• _What is asked_
Put each line of the records below into a JSON list of strings, one string per line, and leave out any blank lines.

** begin **

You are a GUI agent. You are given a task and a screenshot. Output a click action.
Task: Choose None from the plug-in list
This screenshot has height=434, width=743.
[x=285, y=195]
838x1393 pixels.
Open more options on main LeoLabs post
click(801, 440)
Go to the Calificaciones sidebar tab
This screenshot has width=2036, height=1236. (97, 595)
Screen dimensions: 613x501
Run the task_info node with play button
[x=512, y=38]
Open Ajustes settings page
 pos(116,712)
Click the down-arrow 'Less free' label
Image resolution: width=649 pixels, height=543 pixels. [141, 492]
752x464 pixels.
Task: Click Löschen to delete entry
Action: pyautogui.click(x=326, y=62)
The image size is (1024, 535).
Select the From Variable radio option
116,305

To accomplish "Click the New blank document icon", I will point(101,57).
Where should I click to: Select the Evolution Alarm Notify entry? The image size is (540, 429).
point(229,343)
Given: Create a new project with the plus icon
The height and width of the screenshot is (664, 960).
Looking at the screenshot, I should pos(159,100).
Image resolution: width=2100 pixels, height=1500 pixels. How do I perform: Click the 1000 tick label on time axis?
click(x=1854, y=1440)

** end **

• _Exercise response_
[
  "You are a GUI agent. You are given a task and a screenshot. Output a click action.",
  "Task: Choose None from the plug-in list",
  "This screenshot has height=434, width=743.",
  "[x=285, y=195]",
  "838x1393 pixels.",
  "Open more options on main LeoLabs post",
  "click(801, 440)",
  "Go to the Calificaciones sidebar tab",
  "This screenshot has width=2036, height=1236. (97, 595)",
  "Screen dimensions: 613x501",
  "Run the task_info node with play button",
  "[x=512, y=38]",
  "Open Ajustes settings page",
  " pos(116,712)",
  "Click the down-arrow 'Less free' label",
  "Image resolution: width=649 pixels, height=543 pixels. [141, 492]",
  "752x464 pixels.",
  "Task: Click Löschen to delete entry",
  "Action: pyautogui.click(x=326, y=62)",
  "The image size is (1024, 535).",
  "Select the From Variable radio option",
  "116,305",
  "To accomplish \"Click the New blank document icon\", I will point(101,57).",
  "Where should I click to: Select the Evolution Alarm Notify entry? The image size is (540, 429).",
  "point(229,343)",
  "Given: Create a new project with the plus icon",
  "The height and width of the screenshot is (664, 960).",
  "Looking at the screenshot, I should pos(159,100).",
  "Image resolution: width=2100 pixels, height=1500 pixels. How do I perform: Click the 1000 tick label on time axis?",
  "click(x=1854, y=1440)"
]